Material for this task =>

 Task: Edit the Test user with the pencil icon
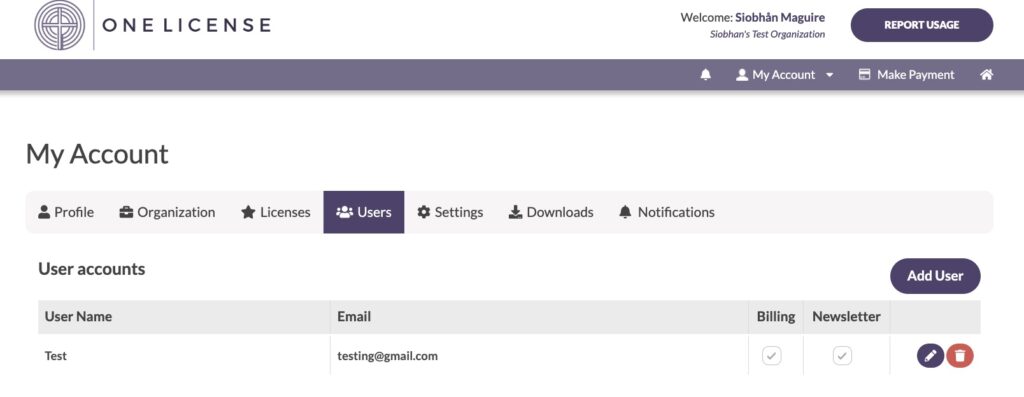(931, 356)
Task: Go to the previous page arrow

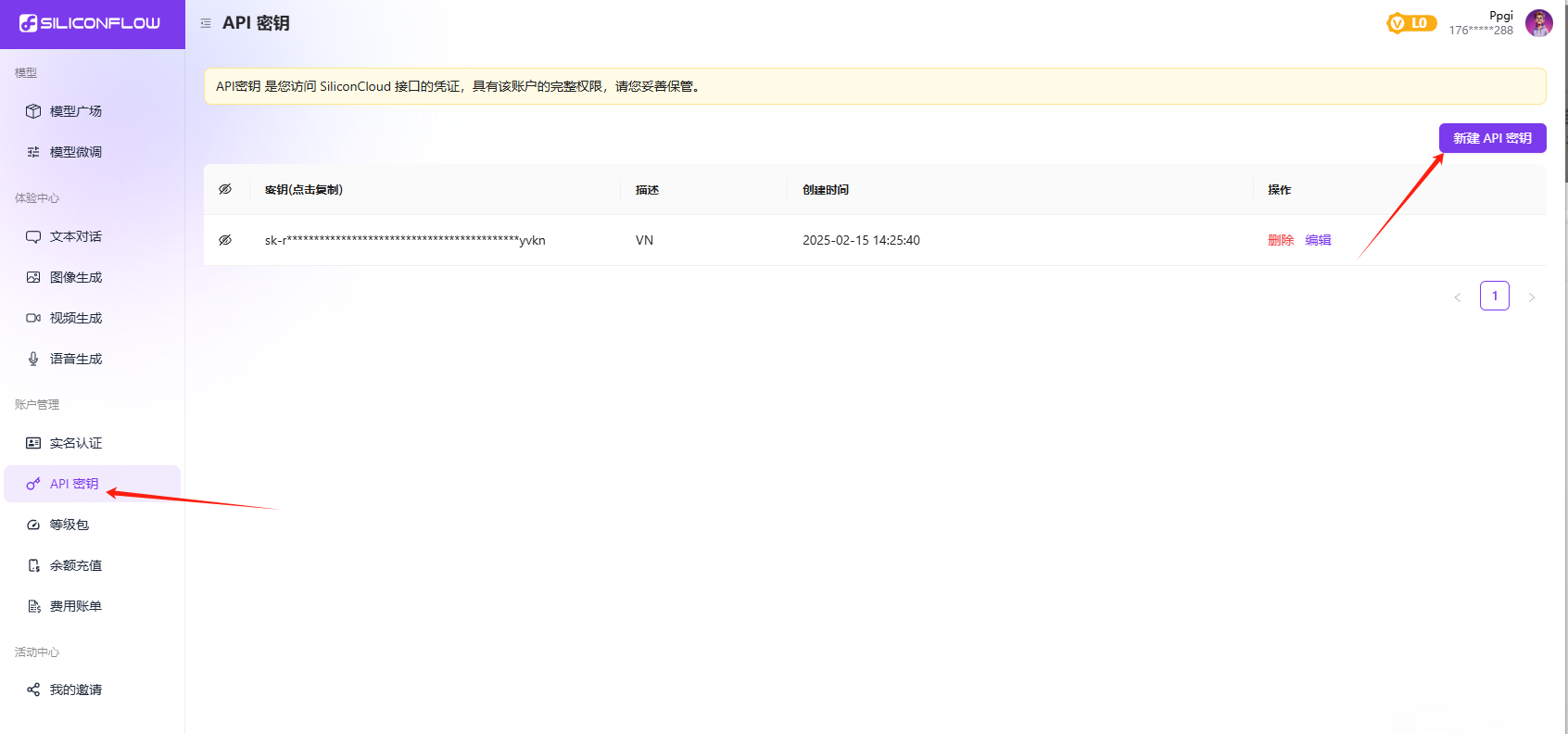Action: coord(1457,297)
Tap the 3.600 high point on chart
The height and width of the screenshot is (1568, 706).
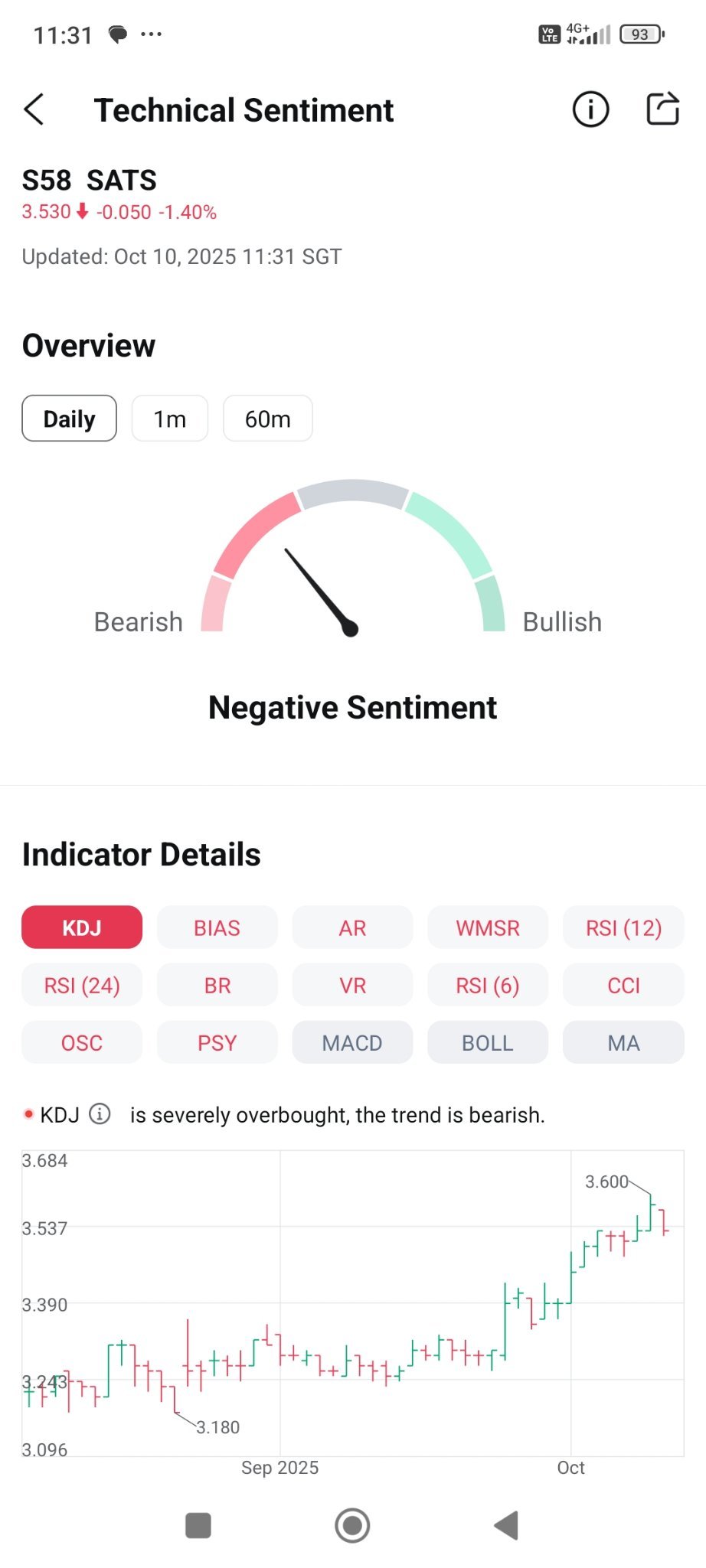606,1182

Aim => Reproduce every line of the three records above word for word, leaving out the pictures.

Reply to the task =>
 Task: Edit the Test user with the pencil icon
(931, 356)
Task: Go to the previous page arrow

Action: coord(1457,297)
Tap the 3.600 high point on chart
The height and width of the screenshot is (1568, 706).
606,1182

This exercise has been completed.